Management of Severe Hypernatremia (Na 173 mmol/L)
Severe hypernatremia with a sodium level of 173 mmol/L should be corrected gradually at a rate of 4-6 mEq/L per 24 hours, not exceeding 8 mEq/L per day, to prevent neurological complications.
Initial Assessment
Determine chronicity:
- Acute hypernatremia (developed within 48 hours): Can tolerate more rapid correction
- Chronic hypernatremia (>48 hours): Requires slower correction to prevent cerebral edema
Evaluate volume status:
- Hypovolemic: Signs of dehydration, orthostatic hypotension, tachycardia
- Euvolemic: Normal vital signs, no edema
- Hypervolemic: Edema, ascites, elevated JVP
Assess for symptoms:
- Mild: Thirst, weakness, irritability
- Severe: Altered mental status, seizures, coma
Treatment Algorithm
Step 1: Calculate Water Deficit
- Water deficit (L) = 0.6 × body weight (kg) × [(measured Na⁺/140) - 1]
- This estimates the free water needed to correct sodium to 140 mEq/L
Step 2: Plan Correction Rate
- For chronic hypernatremia (most cases):
- Target correction rate: 4-6 mEq/L per 24 hours 1
- Maximum correction: 8 mEq/L per 24 hours
- Total correction time for Na 173 mmol/L: Approximately 4-5 days
Step 3: Choose Appropriate Fluids Based on Volume Status
For Hypovolemic Hypernatremia:
- Begin with isotonic fluids (0.9% saline) to restore hemodynamic stability
- Once hemodynamically stable, switch to hypotonic fluids:
- 0.45% saline or
- 5% dextrose in water (D5W)
For Euvolemic Hypernatremia:
- Hypotonic fluids (D5W or 0.45% saline)
- Consider adding desmopressin if diabetes insipidus is suspected
For Hypervolemic Hypernatremia:
- Loop diuretics to promote free water retention and sodium excretion
- Careful administration of D5W
Step 4: Monitor Closely
- Check serum sodium every 2-4 hours initially, then every 4-6 hours
- Adjust fluid rate based on sodium correction rate
- Monitor neurological status for signs of cerebral edema
- Track fluid balance meticulously
Special Considerations
- If hypernatremia developed acutely (within 48 hours), correction can be more rapid but still should not exceed 10-12 mEq/L in 24 hours 2
- For patients with severe neurological symptoms, more rapid initial correction may be warranted in the first 1-2 hours, followed by slower correction 3
- If overcorrection occurs, consider temporarily slowing or stopping free water administration
Common Pitfalls to Avoid
- Overly rapid correction: Can cause cerebral edema, seizures, and permanent neurological damage
- Inadequate monitoring: Sodium levels must be checked frequently during correction
- Failure to identify and treat underlying cause: Address the etiology of hypernatremia (e.g., diabetes insipidus, excessive sodium intake, inadequate water intake)

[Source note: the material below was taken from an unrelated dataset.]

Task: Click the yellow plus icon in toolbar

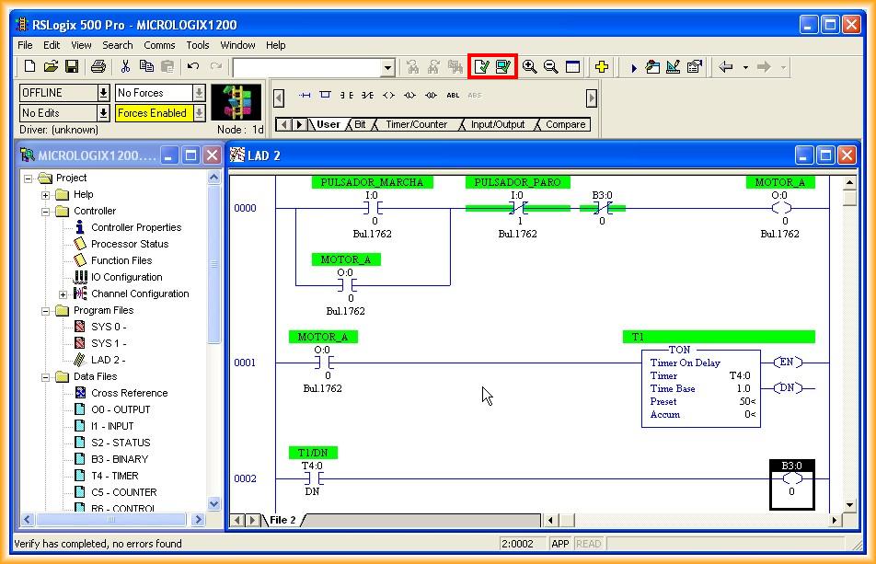Action: pos(601,66)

- Inappropriate fluid selection: Using isotonic fluids when hypotonic fluids are needed
- Ignoring ongoing losses: Continue to account for insensible losses and any abnormal fluid losses
Underlying Cause Management
- Diabetes insipidus: Consider desmopressin (DDAVP)

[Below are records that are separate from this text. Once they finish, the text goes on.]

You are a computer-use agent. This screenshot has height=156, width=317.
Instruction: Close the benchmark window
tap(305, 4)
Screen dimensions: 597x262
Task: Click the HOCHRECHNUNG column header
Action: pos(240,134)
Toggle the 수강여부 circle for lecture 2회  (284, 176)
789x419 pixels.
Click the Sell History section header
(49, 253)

- Excessive sodium intake: Identify and discontinue source
- Impaired thirst mechanism: Scheduled water intake
- Excessive water loss: Treat underlying cause (fever, hyperventilation, diarrhea)

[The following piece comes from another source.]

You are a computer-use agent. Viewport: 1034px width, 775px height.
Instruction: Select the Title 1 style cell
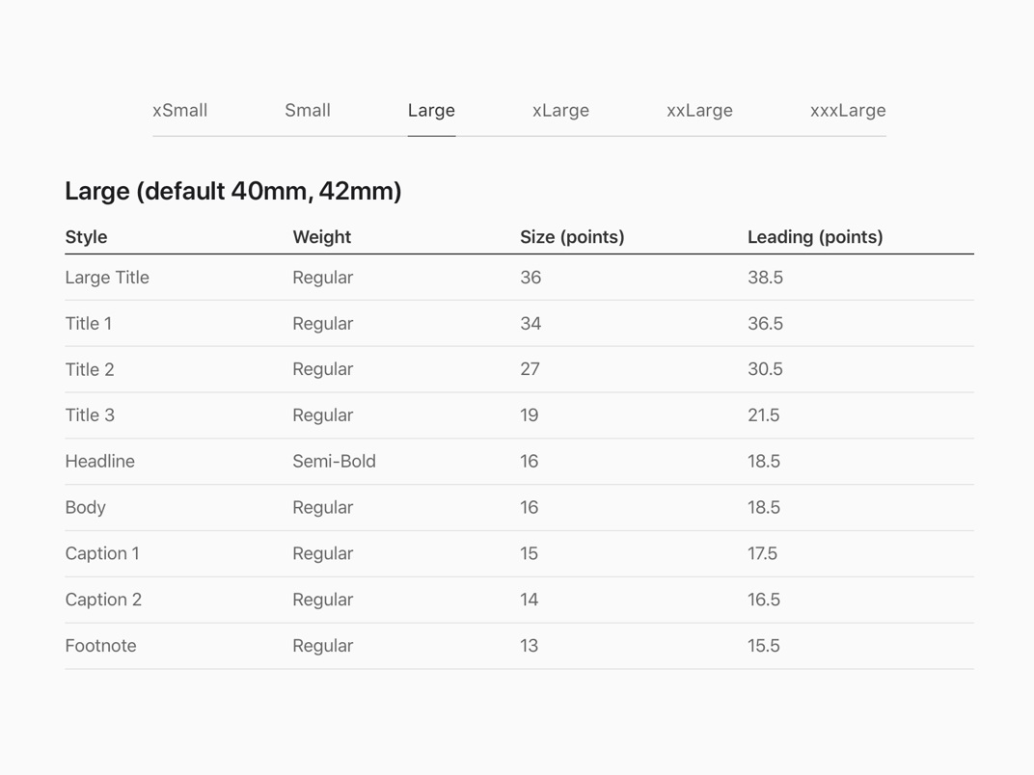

The most recent evidence suggests that even in critically ill patients, there is no increased mortality associated with more rapid correction of hypernatremia 2, but the established standard of care remains gradual correction to minimize risk of neurological complications, especially in cases of chronic hypernatremia 1, 4.